Throughout my career I have worked hard to disseminate my research to interested parties in academia, government and industry and to the general public. I am a Fellow of the Royal Geographical Society, a member of the Chartered Institution of Highways and Transportation, a Fellow of the Higher Education Academy and a Chartered Member of the Chartered Institute of Logistics and Transport.
I have previously served as Secretary (2016-2019) and Membership Secretary (2014-2016) of the Royal Geographical Society’s Transport Geography Research Group, as a member of the Rail Research UK Association Executive Committee (2014-2018) and as Honorary Secretary of the Universities' Transport Study Group (2011-2012).
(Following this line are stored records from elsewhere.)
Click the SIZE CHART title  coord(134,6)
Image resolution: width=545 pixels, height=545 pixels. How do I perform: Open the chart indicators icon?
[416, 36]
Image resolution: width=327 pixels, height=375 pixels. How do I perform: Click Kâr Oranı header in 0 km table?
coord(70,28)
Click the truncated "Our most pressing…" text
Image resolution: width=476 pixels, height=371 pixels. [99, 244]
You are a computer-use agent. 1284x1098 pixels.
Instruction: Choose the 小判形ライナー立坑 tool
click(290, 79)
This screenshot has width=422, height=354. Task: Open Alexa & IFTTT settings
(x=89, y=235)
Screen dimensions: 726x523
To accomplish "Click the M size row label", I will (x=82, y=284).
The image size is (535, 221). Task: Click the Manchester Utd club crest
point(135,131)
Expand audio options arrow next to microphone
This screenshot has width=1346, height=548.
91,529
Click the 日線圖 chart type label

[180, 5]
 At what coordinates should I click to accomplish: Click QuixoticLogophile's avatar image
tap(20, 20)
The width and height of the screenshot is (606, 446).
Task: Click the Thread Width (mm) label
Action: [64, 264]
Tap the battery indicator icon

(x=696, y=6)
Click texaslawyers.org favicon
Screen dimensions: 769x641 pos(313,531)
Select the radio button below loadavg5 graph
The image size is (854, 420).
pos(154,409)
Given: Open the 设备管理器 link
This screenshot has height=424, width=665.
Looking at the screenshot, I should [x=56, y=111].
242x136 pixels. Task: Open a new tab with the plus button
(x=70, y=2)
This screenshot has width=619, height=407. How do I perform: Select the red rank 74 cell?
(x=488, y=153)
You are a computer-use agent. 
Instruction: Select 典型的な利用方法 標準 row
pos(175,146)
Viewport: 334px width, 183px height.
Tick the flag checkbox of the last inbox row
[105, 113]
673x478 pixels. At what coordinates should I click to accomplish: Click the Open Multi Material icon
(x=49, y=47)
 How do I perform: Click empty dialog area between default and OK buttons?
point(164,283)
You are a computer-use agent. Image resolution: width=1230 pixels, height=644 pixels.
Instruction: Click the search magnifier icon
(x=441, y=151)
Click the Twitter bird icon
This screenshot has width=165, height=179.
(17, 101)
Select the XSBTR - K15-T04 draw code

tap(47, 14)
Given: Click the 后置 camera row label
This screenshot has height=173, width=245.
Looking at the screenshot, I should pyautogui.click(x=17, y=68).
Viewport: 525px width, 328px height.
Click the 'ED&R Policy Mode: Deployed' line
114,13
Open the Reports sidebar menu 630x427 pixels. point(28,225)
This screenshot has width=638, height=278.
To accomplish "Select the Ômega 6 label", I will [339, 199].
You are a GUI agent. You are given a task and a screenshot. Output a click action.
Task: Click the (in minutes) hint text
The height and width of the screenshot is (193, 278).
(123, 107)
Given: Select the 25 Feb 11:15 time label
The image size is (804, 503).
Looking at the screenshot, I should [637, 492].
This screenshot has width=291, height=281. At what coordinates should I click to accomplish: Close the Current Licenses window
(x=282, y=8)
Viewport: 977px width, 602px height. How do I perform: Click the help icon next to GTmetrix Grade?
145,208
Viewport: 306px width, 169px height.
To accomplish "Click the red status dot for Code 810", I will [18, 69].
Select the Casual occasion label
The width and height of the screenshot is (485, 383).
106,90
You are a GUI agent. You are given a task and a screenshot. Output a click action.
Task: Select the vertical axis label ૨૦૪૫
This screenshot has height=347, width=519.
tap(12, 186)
In 2012 I spent time as a Visiting Researcher at the Institute for Transport and Logistics Studies, University of Sydney.
Before moving to TRG I obtained an MSc in Transport from Imperial College London and University College London, and a first class honours degree in Geography from the University of Oxford. During both degrees I undertook transport-related research projects, looking respectively at the occurrence of fatal railway accidents across Europe, and the potential for microfranchising of local UK rail operations. I also gained first-hand experience of working in the transport industry as a travel advisor for First North Western Trains and carrying out public transport surveys for Flintshire County Council.
Alongside my work at TRG between 2006 and 2013 I was project manager for a major new encyclopaedic reference work, the ‘Companion to Public Road Transport History'. This involved coordinating the work of a ten member editorial board and over 140 individual authors, to produce a 400,000 word book which was published in December 2013.